Why We Want—But Can’t Have—Personal Finance in Schools

We've reached consensus: financial education is good for individuals and the economy. Trouble is we are now paralyzed by choice.

  • Share
  • Read Later
Getty Images

The drumbeat for teaching personal finance in schools has been heard. Doing something about it is proving more difficult.

A nearly unanimous 99% of adults now agree that personal finance should be taught in high school, according to a poll last month from Harris Interactive sponsored by Bank of America. Yet just four states require a stand-alone personal finance course in high school and just 13 require money management instruction as part of some other class.

The reasons for this disconnect are varied:

  • Only one in five teachers feels qualified to lead a personal finance class, according to a University of Wisconsin study. So we don’t have enough instructors.
  • Personal finance concepts are not part of standardized tests like the SAT or ACT. As the saying goes in education circles: If it’s not tested, it’s not taught.
  • Education is run at the state level. So there is no federal authority to mandate personal finance classes, and each state has its own ideas on how to go about it.
  • There is little academic agreement as to what kind of personal finance instruction works. Many educators are waiting for clarity before they sign on.

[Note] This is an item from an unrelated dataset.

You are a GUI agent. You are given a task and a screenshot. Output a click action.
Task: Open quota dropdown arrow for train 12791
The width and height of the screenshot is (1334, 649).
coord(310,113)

We’re making progress. Teacher training through local government and school efforts, and through private programs like the PwC’s Earn Your Future is becoming more readily available. Nearly every state is participating in the common core initiative, which includes a push for personal finance. Nonprofits including JumpStart Coalition and Council for Economic Education have crafted teaching guidelines that should transcend state borders.

Plenty other nonprofits, financial firms and federal authorities have stepped up with free programs. The federal government sponsors three useful websites at mymoney.gov, moneyasyougrow.org and moneyasyoulearn.org. The Treasury Department, Federal Deposit Insurance Corp. and others offer learning materials.

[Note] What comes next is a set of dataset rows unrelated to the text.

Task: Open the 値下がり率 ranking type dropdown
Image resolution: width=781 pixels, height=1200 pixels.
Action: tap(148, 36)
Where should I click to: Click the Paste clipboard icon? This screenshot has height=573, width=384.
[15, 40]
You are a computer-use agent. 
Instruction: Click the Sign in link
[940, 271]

Most big banks including Wells Fargo and Bank of America through a partnership with Khan Academy offer learning materials as well. So do credit card companies including Visa, which has a global financial education effort and a Practical Money Skills website. Regional banks are in the mix too. Next week, TCF Bank will unveil a free online financial education tool, joining several others.

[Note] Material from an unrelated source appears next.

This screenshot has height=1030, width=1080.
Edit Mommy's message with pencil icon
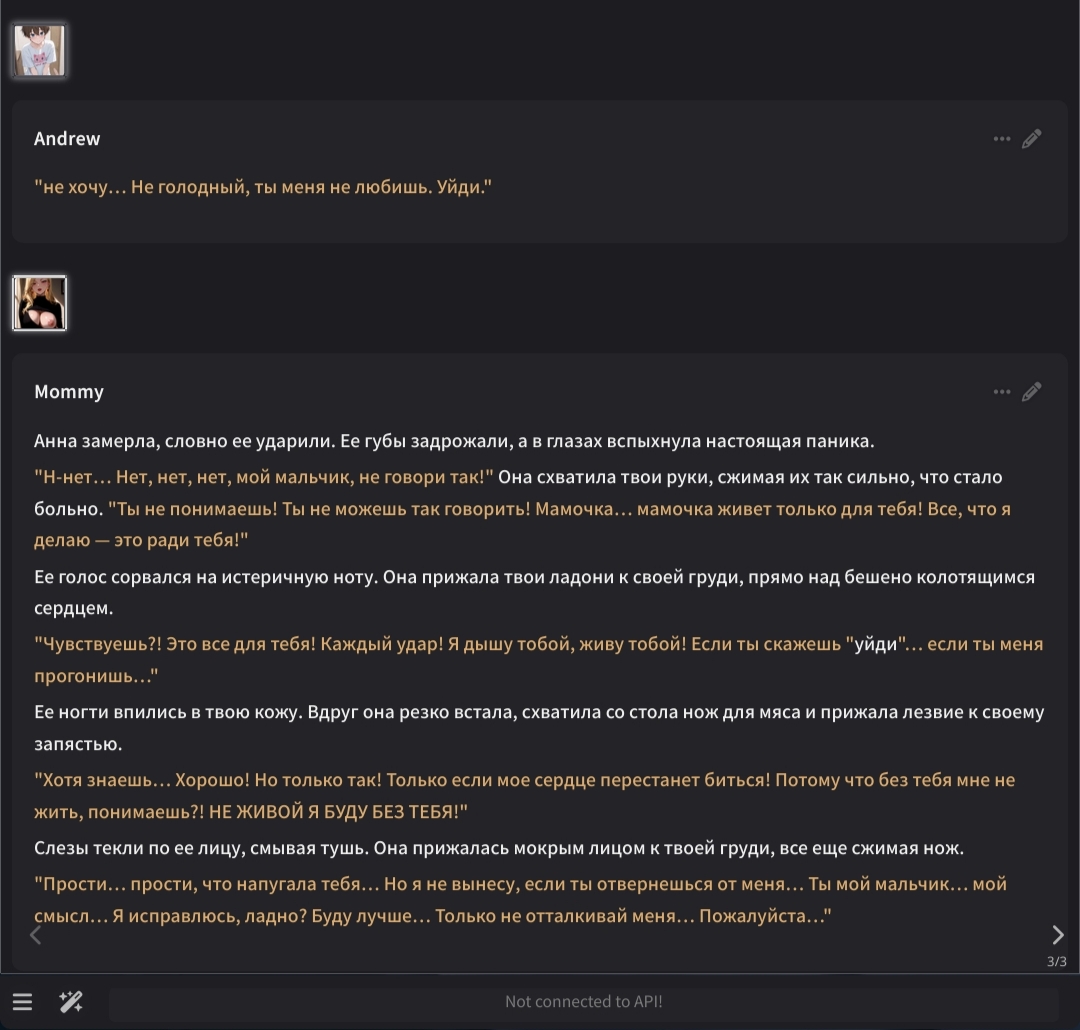[1031, 392]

This barely scratches the surface of what’s out there and points up a new and troubling aspect of the financial literacy movement. For all our good intentions the effort is terribly disjointed, and for the first time the overwhelming amount of information may be undermining our goals.

According to the Bank of America poll, 42% of adults are put off by the sheer amount of information available about financial issues and 28% believe it is difficult to learn about personal finance because amid so many choices they don’t know where to turn. We are suffocating under too much choice, which leads to inaction.

So the broad effort to raise the financial IQ of individuals has reached an inflexion point: Almost everyone buys the notion that this is important. Nine in 10 adults in the survey said it is “essential” for adults to be knowledgeable about their personal finances and that if more were knowledgeable it would benefit the U.S. economy. Yet the uneven effort to spread this knowledge may be getting in the way. That’s the paradox of choice: more is less. It may be time to settle on the best programs, duplicate them, and get rid of everything else.